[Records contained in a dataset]
┌──

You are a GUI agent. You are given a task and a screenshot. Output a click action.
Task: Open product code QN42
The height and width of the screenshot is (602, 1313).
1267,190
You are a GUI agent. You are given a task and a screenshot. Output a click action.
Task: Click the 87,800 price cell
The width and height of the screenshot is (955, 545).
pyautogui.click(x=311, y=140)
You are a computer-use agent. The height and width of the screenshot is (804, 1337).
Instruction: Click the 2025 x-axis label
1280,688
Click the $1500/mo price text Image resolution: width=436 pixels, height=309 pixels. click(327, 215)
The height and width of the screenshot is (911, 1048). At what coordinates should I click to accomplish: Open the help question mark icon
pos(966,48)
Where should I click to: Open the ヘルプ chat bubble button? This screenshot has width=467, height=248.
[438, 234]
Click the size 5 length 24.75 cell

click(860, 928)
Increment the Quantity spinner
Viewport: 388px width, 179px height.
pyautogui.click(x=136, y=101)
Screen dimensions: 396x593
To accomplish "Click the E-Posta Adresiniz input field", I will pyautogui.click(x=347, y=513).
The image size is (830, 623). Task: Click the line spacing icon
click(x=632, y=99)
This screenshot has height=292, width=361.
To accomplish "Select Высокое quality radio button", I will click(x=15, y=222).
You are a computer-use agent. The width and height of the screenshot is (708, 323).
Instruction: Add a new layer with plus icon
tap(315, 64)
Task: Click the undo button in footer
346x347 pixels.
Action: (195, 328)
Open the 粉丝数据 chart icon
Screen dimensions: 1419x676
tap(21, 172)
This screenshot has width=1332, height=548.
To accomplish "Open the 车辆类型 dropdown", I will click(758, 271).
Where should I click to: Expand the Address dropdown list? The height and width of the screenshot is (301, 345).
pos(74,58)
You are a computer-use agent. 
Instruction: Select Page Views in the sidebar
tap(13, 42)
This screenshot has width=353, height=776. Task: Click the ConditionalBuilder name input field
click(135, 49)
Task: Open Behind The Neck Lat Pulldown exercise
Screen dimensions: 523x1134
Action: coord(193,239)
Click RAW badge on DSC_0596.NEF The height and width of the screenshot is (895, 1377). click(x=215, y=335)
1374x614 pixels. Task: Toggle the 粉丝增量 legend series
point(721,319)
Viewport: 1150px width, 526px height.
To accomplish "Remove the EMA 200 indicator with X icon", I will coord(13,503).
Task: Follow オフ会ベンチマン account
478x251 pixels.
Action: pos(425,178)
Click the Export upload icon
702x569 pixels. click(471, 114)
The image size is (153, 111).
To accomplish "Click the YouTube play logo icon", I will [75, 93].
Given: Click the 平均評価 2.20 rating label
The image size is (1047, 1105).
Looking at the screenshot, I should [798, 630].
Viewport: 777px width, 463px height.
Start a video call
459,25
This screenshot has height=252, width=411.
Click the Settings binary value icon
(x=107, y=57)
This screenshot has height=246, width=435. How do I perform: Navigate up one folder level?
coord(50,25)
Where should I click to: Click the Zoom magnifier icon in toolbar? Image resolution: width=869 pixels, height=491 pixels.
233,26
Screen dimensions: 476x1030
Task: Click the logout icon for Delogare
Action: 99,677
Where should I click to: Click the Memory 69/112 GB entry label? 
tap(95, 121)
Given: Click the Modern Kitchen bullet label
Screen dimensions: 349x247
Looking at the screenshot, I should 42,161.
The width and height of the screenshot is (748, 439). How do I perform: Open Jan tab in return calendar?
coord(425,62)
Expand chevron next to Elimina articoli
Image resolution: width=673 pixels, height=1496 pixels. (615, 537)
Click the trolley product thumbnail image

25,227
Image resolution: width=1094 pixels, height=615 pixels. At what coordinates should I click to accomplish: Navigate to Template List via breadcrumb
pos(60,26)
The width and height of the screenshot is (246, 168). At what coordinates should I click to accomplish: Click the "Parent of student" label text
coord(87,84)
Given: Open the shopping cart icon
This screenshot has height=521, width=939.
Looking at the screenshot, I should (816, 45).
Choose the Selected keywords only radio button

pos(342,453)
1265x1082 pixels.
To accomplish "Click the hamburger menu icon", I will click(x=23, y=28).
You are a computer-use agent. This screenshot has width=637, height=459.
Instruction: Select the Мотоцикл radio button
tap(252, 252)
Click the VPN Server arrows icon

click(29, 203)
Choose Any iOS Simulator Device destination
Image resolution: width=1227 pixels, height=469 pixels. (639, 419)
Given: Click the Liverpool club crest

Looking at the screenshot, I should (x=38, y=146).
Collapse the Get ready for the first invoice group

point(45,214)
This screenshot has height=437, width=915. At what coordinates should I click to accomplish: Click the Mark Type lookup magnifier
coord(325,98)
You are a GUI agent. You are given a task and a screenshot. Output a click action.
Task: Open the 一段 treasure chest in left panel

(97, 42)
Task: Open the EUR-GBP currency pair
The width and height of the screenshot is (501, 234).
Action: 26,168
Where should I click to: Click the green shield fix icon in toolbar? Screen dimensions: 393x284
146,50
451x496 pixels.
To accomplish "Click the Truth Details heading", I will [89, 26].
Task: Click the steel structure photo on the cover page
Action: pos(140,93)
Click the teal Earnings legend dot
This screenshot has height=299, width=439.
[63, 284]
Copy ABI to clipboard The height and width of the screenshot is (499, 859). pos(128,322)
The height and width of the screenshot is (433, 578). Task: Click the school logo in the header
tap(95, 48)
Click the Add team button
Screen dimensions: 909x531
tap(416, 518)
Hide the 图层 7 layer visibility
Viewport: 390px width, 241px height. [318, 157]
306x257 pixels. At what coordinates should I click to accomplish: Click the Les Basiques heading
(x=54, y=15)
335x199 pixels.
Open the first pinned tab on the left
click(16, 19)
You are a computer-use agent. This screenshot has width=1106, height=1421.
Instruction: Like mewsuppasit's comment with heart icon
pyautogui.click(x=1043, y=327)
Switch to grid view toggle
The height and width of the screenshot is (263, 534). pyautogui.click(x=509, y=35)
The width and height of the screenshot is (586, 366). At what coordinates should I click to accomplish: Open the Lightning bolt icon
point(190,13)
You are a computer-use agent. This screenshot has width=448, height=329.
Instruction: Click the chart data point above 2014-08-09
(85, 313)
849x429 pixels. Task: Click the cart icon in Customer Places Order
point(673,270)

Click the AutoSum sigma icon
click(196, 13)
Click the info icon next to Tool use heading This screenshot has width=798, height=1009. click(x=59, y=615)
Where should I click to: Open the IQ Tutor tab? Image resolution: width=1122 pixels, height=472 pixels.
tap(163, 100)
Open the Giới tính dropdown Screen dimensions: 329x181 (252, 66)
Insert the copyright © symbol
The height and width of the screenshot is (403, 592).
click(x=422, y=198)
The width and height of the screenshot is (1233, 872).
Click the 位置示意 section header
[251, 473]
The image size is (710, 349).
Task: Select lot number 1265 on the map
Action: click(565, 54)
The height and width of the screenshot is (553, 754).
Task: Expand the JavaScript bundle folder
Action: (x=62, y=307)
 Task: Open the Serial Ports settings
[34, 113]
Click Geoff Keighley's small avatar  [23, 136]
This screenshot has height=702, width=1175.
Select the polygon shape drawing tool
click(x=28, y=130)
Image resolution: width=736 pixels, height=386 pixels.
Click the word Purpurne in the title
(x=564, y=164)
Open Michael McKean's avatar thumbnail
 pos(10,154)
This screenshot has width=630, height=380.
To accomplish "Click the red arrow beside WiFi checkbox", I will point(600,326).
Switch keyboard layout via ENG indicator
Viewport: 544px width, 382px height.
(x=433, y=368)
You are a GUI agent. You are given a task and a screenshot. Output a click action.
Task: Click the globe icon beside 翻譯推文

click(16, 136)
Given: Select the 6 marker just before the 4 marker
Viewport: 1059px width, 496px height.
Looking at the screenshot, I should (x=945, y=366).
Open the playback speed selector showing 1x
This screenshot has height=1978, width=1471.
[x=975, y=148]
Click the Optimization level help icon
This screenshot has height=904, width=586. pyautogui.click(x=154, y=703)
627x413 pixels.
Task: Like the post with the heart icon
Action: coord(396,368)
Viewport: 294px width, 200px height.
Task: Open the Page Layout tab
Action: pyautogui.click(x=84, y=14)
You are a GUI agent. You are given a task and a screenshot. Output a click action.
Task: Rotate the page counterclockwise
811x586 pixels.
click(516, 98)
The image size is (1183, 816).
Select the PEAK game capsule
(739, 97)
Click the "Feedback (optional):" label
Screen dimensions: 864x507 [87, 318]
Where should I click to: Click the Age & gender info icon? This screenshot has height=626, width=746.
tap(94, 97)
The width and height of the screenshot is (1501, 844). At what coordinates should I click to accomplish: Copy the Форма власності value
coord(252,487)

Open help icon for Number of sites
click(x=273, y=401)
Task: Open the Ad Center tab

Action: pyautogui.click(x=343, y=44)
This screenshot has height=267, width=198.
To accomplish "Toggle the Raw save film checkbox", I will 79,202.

└──

Problem details: Of all the entries above, repeat only the lines from the line that has "Select the polygon shape drawing tool" to the line that has "Given: Select the", both lines included, exactly.

Finished exercise:
Select the polygon shape drawing tool
click(x=28, y=130)
Image resolution: width=736 pixels, height=386 pixels.
Click the word Purpurne in the title
(x=564, y=164)
Open Michael McKean's avatar thumbnail
 pos(10,154)
This screenshot has width=630, height=380.
To accomplish "Click the red arrow beside WiFi checkbox", I will point(600,326).
Switch keyboard layout via ENG indicator
Viewport: 544px width, 382px height.
(x=433, y=368)
You are a GUI agent. You are given a task and a screenshot. Output a click action.
Task: Click the globe icon beside 翻譯推文

click(16, 136)
Given: Select the 6 marker just before the 4 marker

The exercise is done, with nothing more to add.